Competitors everywhere had been nervous about showing their horses on the hard ground because of the drought. So riders and the show staff who were preparing for the 22nd Piedmont Valley Ruritan Horse Show were literally jumping for joy as several days of rain resulted in nearly perfect conditions last week.
Only two shows each year are allowed to be run on the Upperville show grounds: the famous Upperville Colt and Horse Show in June and the Piedmont Valley Ruritan Horse Show in August.
Two rings were run simultaneously from 8 a.m. until 6 p.m. Saturday and Sunday. All were post entries, so competitors could enter their horses on the day of the show.
This show is known for its casual atmosphere, but all of the horses and riders are very well turned-out. Saturday's classes were part of the "short circuit" show series, which is geared toward local children and adult amateurs. Sunday's classes featured hunters and brought local riders and several professionals on young prospects.
This year's 125 entries were a slightly lower number than in previous years because of the toll on horses that the drought-ridden ground has created and conflicting show schedules. Commonwealth Park held a recognized show last week, the first time the Ruritan Club show has had any competition. At the same time, however, many riders use the Ruritan Club show as a preparatory event for the popular Warrenton Horse Show, which celebrates its 100th anniversary today through Monday.
Despite a lower turnout, the generosity level was high, as usual--the Piedmont Valley Ruritan Club was able to raise funds through the benefit horse show for many of its community projects.
The club helps support local fire departments and rescue squads, as well as Reading Is Fundamental, a nationally recognized program that donates books to schoolchildren. Membership fluctuates annually, and finding new recruits is an ongoing crusade.
"The biggest change over the years has been the refined procedure of running the show, so that things generally run smoothly," said Patty Kortlandt, who has been the Ruritan Horse Show secretary for 20 years.
Kortlandt has witnessed the growth of the competition and feels the club is proud of the clientele and enthusiasm that has embraced the show (all of the help is volunteer).

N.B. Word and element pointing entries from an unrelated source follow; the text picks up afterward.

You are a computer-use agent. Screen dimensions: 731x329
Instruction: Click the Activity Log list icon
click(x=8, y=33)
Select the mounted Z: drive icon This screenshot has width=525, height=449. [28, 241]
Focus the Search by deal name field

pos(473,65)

She explained that many of the club members have been involved with the show for several years and that they all work extremely well together.
That's what is so great about the annual event: the rich sense of community and the feel of the show--which is anything but exclusive. A competitor even said the jump crew, busily setting the jumps, had never had anything to do with horses before this show.
Anyone is allowed to compete in this show and to ride under the Upperville oak trees on the famous show grounds. Those who did were treated to an experience many people only dream about.